Owning a house is probably the biggest financial commitment one makes in their lifetime. Although home loans do assist in bearing the high cost associated with this dream, they usually finance only up to 75 percent to 90 percent of the cost involved. Home buyers are, therefore, often required to accumulate a minimum of 10 percent to 25 percent in the form of down payment, which may prove to be a tricky task if not planned properly. Here are some tips which would guide you while planning for your home loan’s down payment:
Do’s * Start planning early
The earlier you start accumulating down payment corpus, the more time you would have to grow your money and benefit from the power of compounding.
After taking into consideration required down payment amount as per the property value, your existing income and debt repayment; it’s important for you to choose the right investment avenue according to your risk appetite and investment horizon. Consider investing in high yield fixed deposits or debt funds if you need to accumulate down payment within 3 years; hybrid funds for an investment horizon of 3- 5 years; and equity mutual funds for an investment horizon of above 5 years.
* Try to pay higher down payment
Try to contribute higher downpayment instead of accumulating just the minimum requirement of 10-25 percent. This is because the higher you contribute from your own pocket, the lesser you would need to borrow and repay in the form of principal as well as applicable interest on the home loan. Moreover, lower LTV ratio requirement would also boost the chances of loan approval. However, make sure you don’t overstretch your finances or hinder the achievement of other important goals while trying for a larger down payment.
Don'ts * Don’t dip into earmarked investments
When it comes to funding loan down payment, homebuyers often commit this mistake of disturbing their earmarked investments set aside for retirement and child’s higher education. They fail to realize that doing so would have not one but two consequences. First in the form of failure to achieve the set goals, and being exposed to the possibility of booking losses while redeeming market-linked investments during bearish market conditions. Hence, avoid disturbing money that you may have earmarked for other long-term goals.

++++++

Work required = Name every investment option the down payment text suggests for building a down payment, along with the investment horizon it pairs with each.

Excerpted records =
++++++

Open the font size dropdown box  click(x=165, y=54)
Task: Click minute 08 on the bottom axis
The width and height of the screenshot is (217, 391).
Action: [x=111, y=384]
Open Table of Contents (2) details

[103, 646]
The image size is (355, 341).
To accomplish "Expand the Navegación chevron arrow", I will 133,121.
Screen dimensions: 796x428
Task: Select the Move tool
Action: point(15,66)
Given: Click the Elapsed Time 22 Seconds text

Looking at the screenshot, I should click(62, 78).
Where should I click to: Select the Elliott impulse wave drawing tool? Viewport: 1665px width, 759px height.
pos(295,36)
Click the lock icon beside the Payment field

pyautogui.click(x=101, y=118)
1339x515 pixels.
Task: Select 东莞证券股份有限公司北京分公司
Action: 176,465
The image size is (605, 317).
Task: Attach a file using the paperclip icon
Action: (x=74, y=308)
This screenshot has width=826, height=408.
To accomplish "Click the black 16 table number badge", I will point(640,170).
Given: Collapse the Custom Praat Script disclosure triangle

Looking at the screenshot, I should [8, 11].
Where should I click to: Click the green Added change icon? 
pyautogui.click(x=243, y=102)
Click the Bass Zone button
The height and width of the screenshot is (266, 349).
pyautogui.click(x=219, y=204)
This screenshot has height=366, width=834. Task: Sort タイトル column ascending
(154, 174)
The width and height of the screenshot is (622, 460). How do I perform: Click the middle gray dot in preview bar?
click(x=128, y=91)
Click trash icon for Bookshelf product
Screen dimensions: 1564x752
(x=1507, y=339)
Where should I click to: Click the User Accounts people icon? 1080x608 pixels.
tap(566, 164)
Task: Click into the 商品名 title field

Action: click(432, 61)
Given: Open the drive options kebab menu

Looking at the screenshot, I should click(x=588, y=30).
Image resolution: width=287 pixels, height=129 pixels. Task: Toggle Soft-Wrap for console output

++++++

Completed exercise =
- High yield fixed deposits: within 3 years
- Debt funds: within 3 years
- Hybrid funds: 3 to 5 years
- Equity mutual funds: above 5 years